2.2 Approaches to managing ADHD
There are a range of approaches to managing ADHD, and the exact approach taken will depend on factors such as access to treatments or interventions, culture and personal choice. Not all individuals with ADHD, or their parents, will want to manage or treat the condition. However, consequences of ADHD are far-reaching. You learnt in Session 1 that those with ADHD have a greater risk of learning, behavioural and emotional problems, and may struggle with social interactions. They also tend to have poorer performance at school and in the workplace (Doggett, 2004). These consequences mean that management of ADHD is a well-established area.
To better understand the range of approaches that are available, this section will look at the guidelines provided by the National Institute for Health and Care Excellence (NICE), a public body that provides national guidance in England. It is important to keep in mind that approaches in other countries, including other areas of the UK, may vary from what is described here.
Figure 12 provides a simplified overview of the NICE guidelines for the management of ADHD. From this figure you should see that for each age group there are several options. The guidelines specify the order in which the approaches should be taken. For example, for preschool children (under 5 years) the first approach should be parent training.

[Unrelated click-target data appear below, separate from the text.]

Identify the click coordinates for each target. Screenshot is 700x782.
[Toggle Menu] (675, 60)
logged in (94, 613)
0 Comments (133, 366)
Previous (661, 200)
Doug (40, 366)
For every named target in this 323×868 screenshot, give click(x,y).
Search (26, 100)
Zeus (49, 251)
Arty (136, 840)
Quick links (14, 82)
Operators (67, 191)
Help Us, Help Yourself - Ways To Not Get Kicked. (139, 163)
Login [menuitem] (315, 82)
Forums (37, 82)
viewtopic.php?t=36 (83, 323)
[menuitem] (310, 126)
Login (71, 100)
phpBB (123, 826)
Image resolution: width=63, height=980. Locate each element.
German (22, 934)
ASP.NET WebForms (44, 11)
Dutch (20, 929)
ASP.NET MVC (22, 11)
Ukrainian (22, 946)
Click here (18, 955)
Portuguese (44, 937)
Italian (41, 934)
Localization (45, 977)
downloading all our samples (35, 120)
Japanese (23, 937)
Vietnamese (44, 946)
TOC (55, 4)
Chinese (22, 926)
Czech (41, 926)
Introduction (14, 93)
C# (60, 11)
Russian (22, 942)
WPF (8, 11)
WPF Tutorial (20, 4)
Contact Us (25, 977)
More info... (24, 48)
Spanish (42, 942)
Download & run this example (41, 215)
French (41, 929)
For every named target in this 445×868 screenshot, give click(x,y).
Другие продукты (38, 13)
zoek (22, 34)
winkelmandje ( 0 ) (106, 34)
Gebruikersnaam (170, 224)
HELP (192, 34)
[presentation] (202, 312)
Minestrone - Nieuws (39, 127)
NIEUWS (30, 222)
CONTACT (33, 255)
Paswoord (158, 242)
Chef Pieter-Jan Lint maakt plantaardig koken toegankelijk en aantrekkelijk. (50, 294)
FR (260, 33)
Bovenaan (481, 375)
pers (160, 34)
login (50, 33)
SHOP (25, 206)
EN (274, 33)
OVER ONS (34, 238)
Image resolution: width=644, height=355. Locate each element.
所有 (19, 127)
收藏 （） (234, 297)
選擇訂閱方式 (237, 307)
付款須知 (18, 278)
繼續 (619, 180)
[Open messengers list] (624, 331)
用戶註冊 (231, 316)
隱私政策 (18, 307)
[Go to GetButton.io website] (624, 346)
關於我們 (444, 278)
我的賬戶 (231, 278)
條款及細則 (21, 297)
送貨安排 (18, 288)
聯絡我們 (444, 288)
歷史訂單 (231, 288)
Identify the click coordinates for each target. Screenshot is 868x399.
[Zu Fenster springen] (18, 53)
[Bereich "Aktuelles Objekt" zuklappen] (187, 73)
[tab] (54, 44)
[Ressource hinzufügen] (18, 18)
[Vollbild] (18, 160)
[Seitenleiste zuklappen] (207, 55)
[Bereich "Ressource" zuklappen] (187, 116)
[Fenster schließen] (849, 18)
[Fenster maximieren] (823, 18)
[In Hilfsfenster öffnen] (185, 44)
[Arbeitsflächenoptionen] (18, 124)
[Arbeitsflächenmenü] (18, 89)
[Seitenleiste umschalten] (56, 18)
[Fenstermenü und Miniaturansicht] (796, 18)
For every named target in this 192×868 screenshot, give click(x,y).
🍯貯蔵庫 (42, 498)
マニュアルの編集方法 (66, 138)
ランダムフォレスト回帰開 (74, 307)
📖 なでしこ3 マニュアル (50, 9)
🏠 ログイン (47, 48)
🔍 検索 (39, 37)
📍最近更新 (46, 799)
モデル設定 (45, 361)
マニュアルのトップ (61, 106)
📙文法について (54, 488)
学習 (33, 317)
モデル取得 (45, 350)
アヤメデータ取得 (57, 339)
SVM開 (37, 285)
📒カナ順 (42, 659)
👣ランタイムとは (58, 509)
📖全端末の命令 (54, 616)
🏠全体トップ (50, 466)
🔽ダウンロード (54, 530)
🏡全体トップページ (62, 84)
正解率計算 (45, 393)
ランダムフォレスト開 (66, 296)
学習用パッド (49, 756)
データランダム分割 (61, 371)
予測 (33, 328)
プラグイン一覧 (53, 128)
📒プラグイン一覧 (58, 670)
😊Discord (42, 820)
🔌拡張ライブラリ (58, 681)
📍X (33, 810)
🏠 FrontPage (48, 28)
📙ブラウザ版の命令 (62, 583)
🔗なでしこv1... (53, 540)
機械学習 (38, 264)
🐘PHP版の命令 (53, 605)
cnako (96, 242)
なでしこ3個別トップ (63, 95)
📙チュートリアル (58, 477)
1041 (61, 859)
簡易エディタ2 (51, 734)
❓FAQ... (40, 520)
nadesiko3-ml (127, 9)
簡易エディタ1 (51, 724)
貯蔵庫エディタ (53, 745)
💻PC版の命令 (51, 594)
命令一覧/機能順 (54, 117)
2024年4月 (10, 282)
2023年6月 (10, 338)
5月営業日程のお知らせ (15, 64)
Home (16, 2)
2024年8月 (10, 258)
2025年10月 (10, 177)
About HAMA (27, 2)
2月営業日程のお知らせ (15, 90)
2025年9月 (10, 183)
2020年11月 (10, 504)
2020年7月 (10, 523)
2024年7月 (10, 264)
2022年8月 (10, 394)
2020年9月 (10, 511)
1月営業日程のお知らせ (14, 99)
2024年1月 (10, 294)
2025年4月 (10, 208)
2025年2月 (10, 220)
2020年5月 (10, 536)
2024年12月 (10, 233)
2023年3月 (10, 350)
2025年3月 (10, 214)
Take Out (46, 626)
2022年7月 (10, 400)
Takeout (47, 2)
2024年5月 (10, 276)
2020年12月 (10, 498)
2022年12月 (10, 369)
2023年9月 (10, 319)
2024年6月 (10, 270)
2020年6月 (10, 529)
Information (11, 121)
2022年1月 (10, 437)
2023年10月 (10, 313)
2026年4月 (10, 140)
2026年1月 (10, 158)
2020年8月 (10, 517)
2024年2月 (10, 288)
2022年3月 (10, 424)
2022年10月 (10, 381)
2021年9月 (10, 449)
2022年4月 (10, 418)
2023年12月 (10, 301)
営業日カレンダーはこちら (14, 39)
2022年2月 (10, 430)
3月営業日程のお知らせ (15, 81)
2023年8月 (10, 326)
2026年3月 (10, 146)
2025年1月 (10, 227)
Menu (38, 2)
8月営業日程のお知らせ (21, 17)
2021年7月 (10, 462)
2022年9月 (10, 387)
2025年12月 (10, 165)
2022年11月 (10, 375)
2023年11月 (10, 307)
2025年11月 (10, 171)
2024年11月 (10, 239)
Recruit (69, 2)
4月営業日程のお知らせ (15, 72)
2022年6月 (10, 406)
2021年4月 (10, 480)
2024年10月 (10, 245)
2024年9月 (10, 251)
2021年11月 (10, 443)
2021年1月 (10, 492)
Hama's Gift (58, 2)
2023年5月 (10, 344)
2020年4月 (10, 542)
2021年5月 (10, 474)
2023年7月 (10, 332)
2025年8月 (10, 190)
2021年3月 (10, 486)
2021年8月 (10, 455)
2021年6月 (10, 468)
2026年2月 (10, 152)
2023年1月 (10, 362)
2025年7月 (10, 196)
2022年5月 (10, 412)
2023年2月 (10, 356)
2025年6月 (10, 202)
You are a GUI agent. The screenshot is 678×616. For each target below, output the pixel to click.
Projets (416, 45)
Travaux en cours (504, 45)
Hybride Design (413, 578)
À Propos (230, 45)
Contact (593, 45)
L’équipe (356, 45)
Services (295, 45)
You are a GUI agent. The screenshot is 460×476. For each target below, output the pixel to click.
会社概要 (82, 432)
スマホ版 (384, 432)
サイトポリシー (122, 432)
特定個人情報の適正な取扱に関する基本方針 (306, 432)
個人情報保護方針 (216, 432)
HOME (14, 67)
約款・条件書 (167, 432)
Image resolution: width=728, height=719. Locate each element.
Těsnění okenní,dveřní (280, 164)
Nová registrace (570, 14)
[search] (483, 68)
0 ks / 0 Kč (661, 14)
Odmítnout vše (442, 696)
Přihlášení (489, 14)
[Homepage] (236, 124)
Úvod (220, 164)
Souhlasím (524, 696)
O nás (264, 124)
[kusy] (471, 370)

An individual will only progress to the next stage if symptoms persist after the intervention or if, as may be the case for medication, the intervention is refused.
What do you notice about the use of medication in the different age groups?
This approach is the last resort for preschool children but the first resort for adults.
The more cautious approach taken with medication in children reflects one of the unknowns about the medication, that is, it's unclear what long-term effects the medication can have in very young children, particularly in terms of growth and development.
Although Figure 12 shows single labels such as ‘parent training’ and ‘medication’ there are multiple different kinds of training or medication available. For example, medication for the condition can use either stimulant or non-stimulant drugs.